Líder catalão depõe em tribunal por acusação de promover referendo ilegal

BARCELONA (Reuters) - Milhares de pessoas compareceram para manifestar apoio ao presidente da região espanhola da Catalunha, Artur Mas, na chegada a um tribunal de Barcelona nesta quinta-feira para testemunhar sobre a realização de um referendo sobre a independência, apesar de a consulta ter sido declarada ilegal.

Presidente da região espanhola da Catalunha, Artur Mas, durante encontro em Barcelona. 29/09/2015 REUTERS/Stringer

O chefe regional da rica região, situada no nordeste da Espanha e com língua e cultura próprias, foi indiciado no mês passado por acusações preliminares de desobediência, abuso de autoridade e usurpação de autoridade para a realização da votação em novembro de 2014.

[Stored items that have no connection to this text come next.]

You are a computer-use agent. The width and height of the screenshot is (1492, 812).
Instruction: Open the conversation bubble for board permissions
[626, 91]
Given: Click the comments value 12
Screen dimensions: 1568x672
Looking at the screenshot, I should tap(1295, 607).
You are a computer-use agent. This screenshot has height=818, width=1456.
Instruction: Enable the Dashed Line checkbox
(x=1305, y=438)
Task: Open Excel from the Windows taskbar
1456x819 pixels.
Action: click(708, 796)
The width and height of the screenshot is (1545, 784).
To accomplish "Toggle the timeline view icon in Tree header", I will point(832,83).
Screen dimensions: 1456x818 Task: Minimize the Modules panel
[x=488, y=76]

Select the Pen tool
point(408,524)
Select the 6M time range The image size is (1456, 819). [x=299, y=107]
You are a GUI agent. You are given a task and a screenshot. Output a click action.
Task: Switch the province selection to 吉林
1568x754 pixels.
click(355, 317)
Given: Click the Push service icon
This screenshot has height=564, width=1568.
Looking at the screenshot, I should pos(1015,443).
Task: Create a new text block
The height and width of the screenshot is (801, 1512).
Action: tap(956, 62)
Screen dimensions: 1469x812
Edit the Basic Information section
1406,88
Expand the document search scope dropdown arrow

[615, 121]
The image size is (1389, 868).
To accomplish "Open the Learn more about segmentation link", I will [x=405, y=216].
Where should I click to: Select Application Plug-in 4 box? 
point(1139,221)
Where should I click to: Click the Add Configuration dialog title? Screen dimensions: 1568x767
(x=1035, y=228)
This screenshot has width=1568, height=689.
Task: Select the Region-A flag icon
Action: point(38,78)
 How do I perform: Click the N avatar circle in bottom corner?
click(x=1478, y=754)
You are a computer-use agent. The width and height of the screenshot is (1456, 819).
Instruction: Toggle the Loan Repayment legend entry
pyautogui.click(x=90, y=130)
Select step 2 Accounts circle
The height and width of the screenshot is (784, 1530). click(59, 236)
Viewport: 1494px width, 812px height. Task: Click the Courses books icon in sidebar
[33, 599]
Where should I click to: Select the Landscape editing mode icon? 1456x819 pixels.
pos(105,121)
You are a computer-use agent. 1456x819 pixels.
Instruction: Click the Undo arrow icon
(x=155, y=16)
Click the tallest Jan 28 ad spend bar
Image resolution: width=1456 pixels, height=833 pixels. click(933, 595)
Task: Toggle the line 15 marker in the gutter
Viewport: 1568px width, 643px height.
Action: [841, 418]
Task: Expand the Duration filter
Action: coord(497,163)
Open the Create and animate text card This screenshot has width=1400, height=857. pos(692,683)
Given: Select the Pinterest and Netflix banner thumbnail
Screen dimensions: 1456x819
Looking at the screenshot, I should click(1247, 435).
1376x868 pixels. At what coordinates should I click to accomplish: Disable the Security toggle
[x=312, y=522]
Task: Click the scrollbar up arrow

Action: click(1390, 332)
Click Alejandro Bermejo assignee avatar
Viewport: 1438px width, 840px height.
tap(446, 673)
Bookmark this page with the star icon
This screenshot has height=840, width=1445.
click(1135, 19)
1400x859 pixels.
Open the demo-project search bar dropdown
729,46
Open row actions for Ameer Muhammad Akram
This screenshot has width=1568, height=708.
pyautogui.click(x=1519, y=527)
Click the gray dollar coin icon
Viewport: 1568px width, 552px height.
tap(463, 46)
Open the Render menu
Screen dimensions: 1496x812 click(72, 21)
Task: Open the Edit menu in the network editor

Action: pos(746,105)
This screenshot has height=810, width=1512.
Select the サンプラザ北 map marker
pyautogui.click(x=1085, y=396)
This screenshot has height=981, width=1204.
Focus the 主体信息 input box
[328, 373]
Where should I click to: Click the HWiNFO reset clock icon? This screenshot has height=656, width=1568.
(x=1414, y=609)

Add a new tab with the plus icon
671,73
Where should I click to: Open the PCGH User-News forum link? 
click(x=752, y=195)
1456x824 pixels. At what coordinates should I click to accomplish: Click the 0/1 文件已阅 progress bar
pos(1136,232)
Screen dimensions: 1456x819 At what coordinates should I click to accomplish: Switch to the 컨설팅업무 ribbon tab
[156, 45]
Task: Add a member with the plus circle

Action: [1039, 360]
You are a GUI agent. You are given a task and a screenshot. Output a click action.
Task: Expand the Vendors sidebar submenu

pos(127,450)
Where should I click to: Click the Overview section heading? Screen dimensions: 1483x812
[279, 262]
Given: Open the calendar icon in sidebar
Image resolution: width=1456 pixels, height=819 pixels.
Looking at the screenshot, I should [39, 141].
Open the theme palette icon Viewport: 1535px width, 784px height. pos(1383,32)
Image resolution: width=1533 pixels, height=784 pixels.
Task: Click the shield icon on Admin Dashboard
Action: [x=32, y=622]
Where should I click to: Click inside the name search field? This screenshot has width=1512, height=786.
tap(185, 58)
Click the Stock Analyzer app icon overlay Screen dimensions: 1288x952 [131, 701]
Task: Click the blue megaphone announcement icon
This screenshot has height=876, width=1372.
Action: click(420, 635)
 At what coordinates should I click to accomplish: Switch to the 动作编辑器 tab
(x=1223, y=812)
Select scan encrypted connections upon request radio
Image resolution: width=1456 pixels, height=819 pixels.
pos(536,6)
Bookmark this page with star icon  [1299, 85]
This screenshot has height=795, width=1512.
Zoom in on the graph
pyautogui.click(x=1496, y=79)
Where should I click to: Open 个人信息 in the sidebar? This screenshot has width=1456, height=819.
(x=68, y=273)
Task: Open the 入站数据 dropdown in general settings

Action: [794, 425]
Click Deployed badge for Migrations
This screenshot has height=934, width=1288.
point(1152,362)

Partidários cobertos com a bandeira vermelha e amarela listrada da Catalunha gritavam “presidente” e “independência” enquanto Mas caminhava até a Suprema Corte da Catalunha, ladeado por centenas de prefeitos da região ostentando seus cetros cerimoniais.

No tribunal, Mas afirmou que o referendo era um objetivo central de seu governo e assumia toda a responsabilidade por realizá-lo. “Não entendo por que estou aqui dando explicações”, disse ao juiz, segundo a mídia local.

“Ele lutou e fez o que tinha de fazer. Não podemos deixá-lo sozinho agora”, disse Isabel Princep, 58, auxiliar de escritório aposentada, em meio à multidão de simpatizantes diante do tribunal. “Acho que é totalmente injusto que um presidente catalão seja julgado dessa maneira.”

A “consulta aos cidadãos”, um referendo simbólico que foi realizado em novembro passado apesar do bloqueio legal conseguido pelo governo central de Madri, foi criada e gerida por partidos pró-independência. Perto de dois milhões de catalães votaram a favor da secessão de Espanha, mas o comparecimento foi baixo, em torno de 2,2 milhões de pessoas entre um total de 5,4 milhões de eleitores potenciais.

As pesquisas de opinião mostram que a maioria dos catalães gostaria de permanecer dentro Espanha se a região obtivesse leis que protegessem a sua língua e cultura e uma situação fiscal mais favorável.